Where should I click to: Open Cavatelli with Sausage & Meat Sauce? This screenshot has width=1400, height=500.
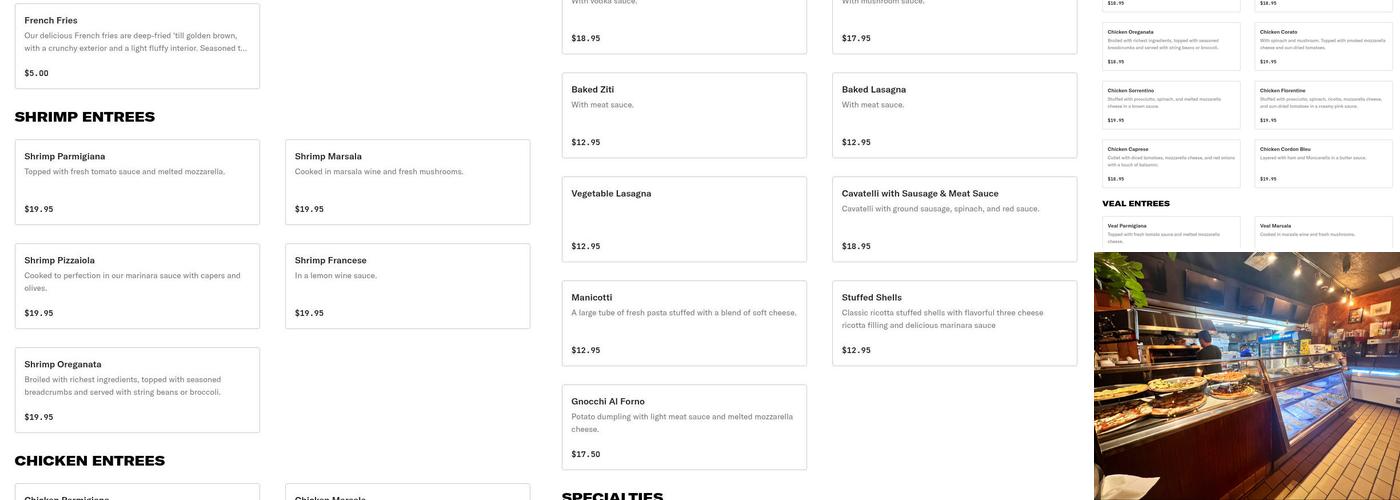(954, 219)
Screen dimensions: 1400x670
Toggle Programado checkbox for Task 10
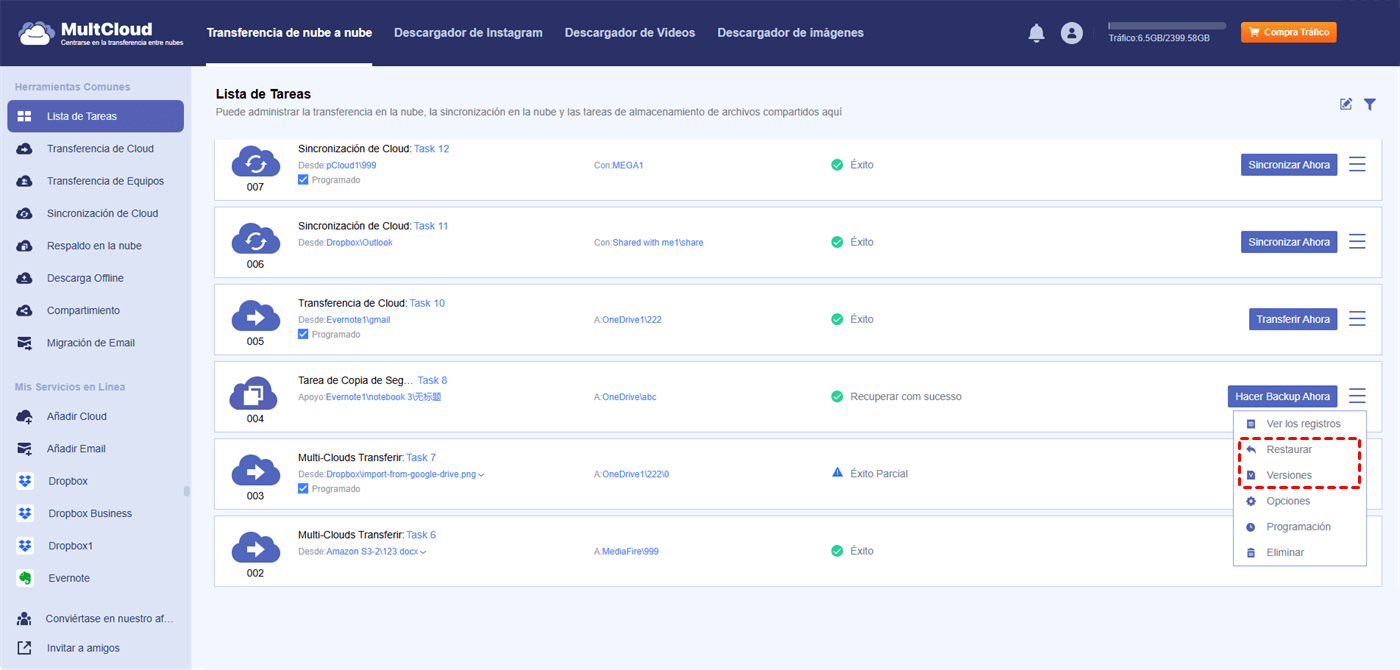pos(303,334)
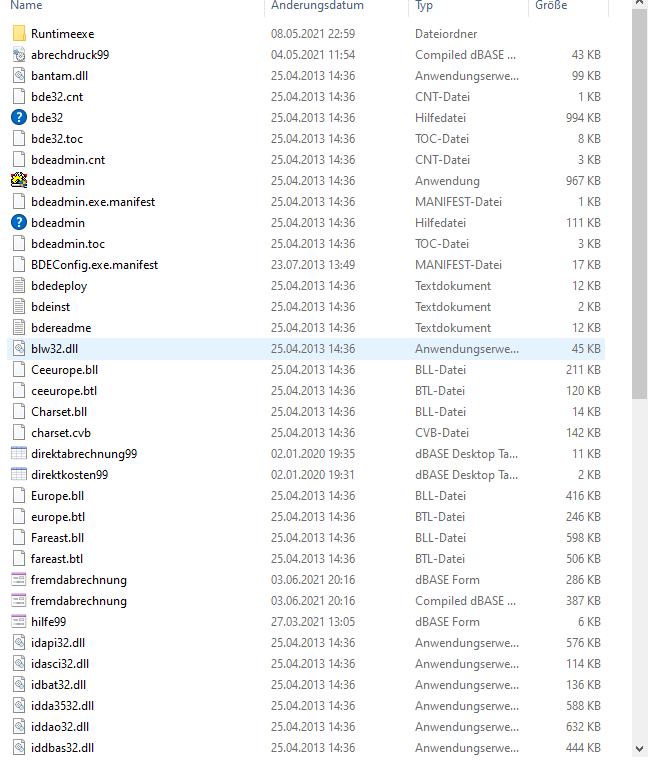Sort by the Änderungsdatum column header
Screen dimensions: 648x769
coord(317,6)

▶ _Action item_
The answer should be an exact copy of the material, with its pictures removed.

▶ _Exercise result_
Where should I click to: Open Cavatelli with Sausage & Meat Sauce? This screenshot has width=1400, height=500.
(954, 219)
Screen dimensions: 1400x670
Toggle Programado checkbox for Task 10
pos(303,334)
Sort by the Änderungsdatum column header
Screen dimensions: 648x769
coord(317,6)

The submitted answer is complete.